Georgia lawmaker proposes “testicular bill of rights” in response to state’s ‘heartbeat’ abortion ban.
“If you’re going to legislate our bodies, then we have every right to propose legislation to regulate yours.”
When it comes to political courage, no one should question the testicular fortitude of Georgia State Rep. Dar’shun Kendrick (D). When it comes to moral clarity, she’s got pro-life activists in Georgia by the balls.
Conservative lawmakers have passed what critics consider an extremely restrictive and possibly unconstitutional new law that makes getting an abortion incredibly difficult.

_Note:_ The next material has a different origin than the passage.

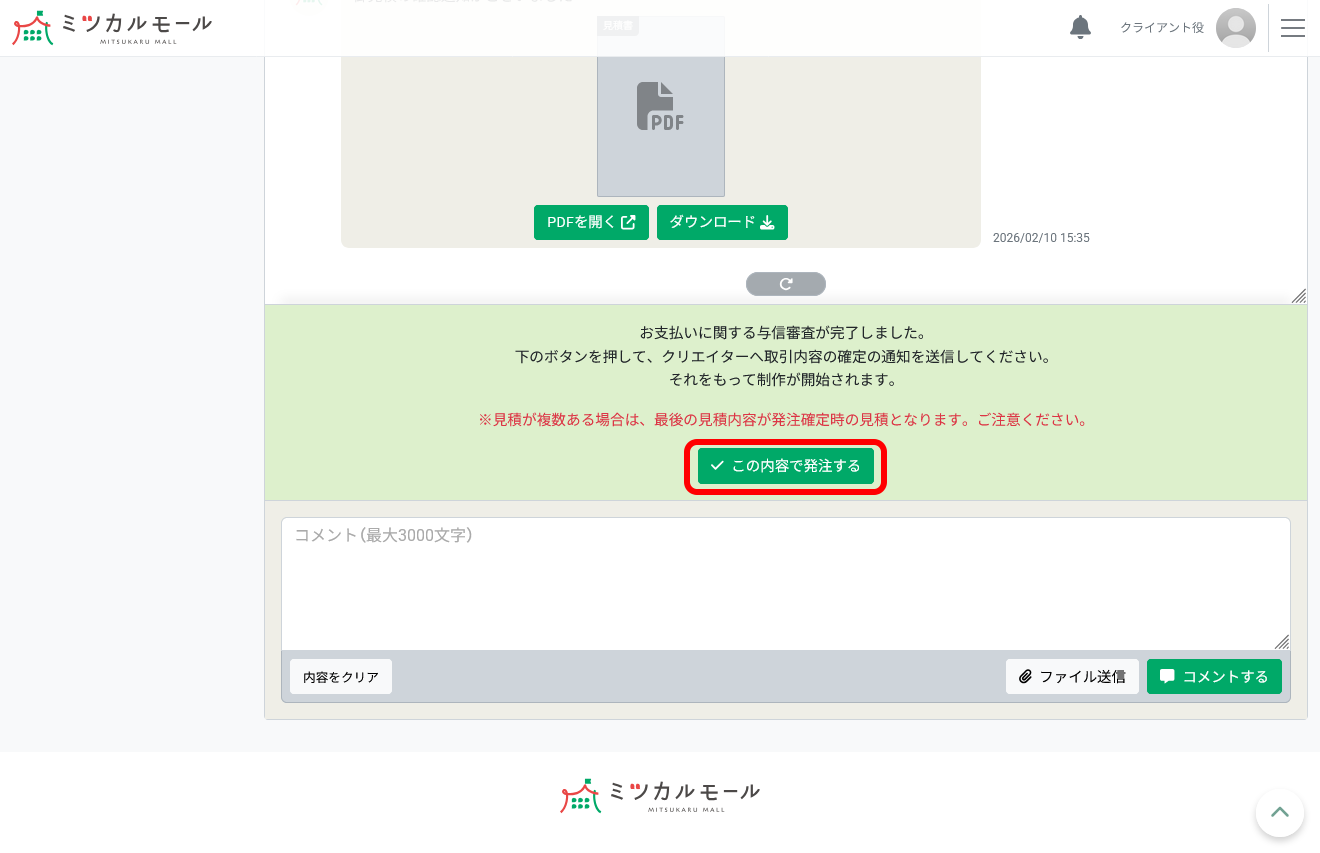Image resolution: width=1320 pixels, height=853 pixels.
Task: Click the ミツカルモール logo in the header
Action: 110,27
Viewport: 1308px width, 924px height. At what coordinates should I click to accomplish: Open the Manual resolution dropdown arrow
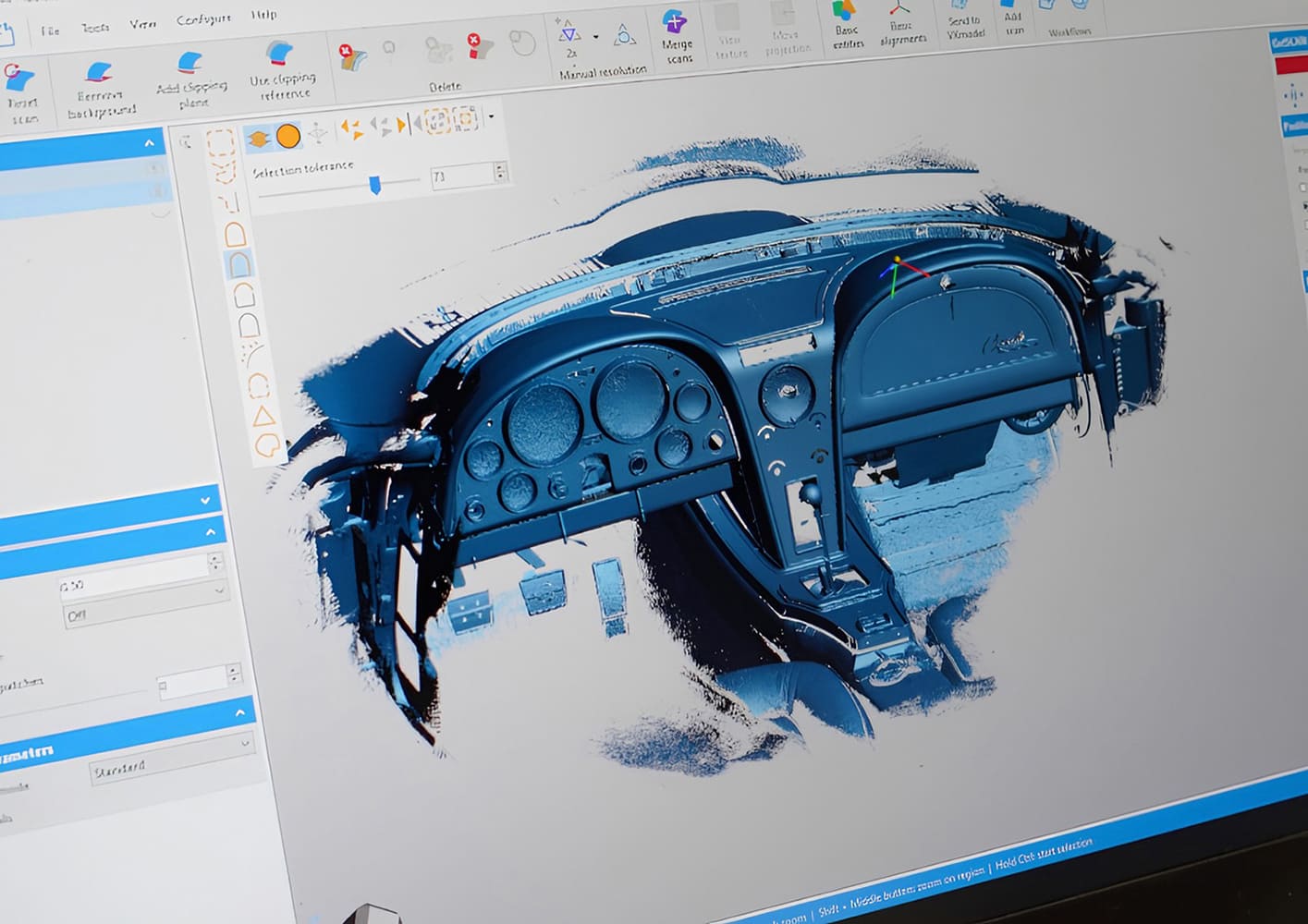coord(595,37)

Georgia’s so-called “heartbeat bill” would allow doctors the right to refuse to perform an abortion if the pulse of a fetus can be detected, according to the Atlanta Journal-Constitution. The bill recently moved through a state Senate panel with a special intervention from Lt. Gov. Geoff Duncan (R). If it becomes law, the restrictions could effectively ban abortions for women who have been pregnant for as little as six weeks.
In response, Kendrick has proposed a countermeasure that would make vasectomies illegal, require men to get permission from their wives before obtaining a prescription for Viagra and make having sex without a condom an assault.
“If you’re going to legislate our bodies, then we have every right to propose legislation to regulate yours,” Kendrick said in an interview with Rolling Stone.
Though the first three aspects of Kendrick’s bill are obviously so over-the-top as to make a point about the state’s restrictive new abortion laws, Kendrick also included some common sense language in her bill that the state absolutely should pass, including restrictions on paternity tests and requiring fathers to pay child support.
“You want some regulation of bodies and choice? Done!” Kendrick tweeted.
Ggggooooodddd morning! Introducing my "testicular bill of rights" legislative package. You want some regulation of… https://t.co/wfZ2kg8VtB— Dar'shun Kendrick (@Dar'shun Kendrick)1552310015.0
Fellow State Sen. Valencia Seay (D) offered three amended versions of the proposed bill which would have drastically altered the Republican-sponsored legislation. The state Senate panel is split evenly between two Democrats and two Republicans, meaning a compromise on such controversial legislation would have been all but guaranteed. However, that’s when Lt. Gov Duncan intervened by appointing a third Republican to the committee, ensuring that all of Seay’s measures failed on a 3-2 vote.
“I have made an attempt to try to get a commonsense approach to women having a right to do what it is they do, and that is give birth,” she said. “Common sense comes from us who have delivered, who have given birth, and respect women making the choice for themselves.”
Instead, for now the highly unusual and restrictive bill continues on its path toward becoming law. Unless more lawmakers, particularly Republican men, follow the lead of brave leaders like Dar’shun Kendrick and reclaim some of the actual moral high ground they are supposedly working so hard to protect. Reducing the number of unwanted pregnancies doesn’t mean setting the U.S. Constitution on fire. It takes real work and thought, including supporting vital sex education programs, so that young women and men can make informed decisions about their lives. Maybe there should be a law about that.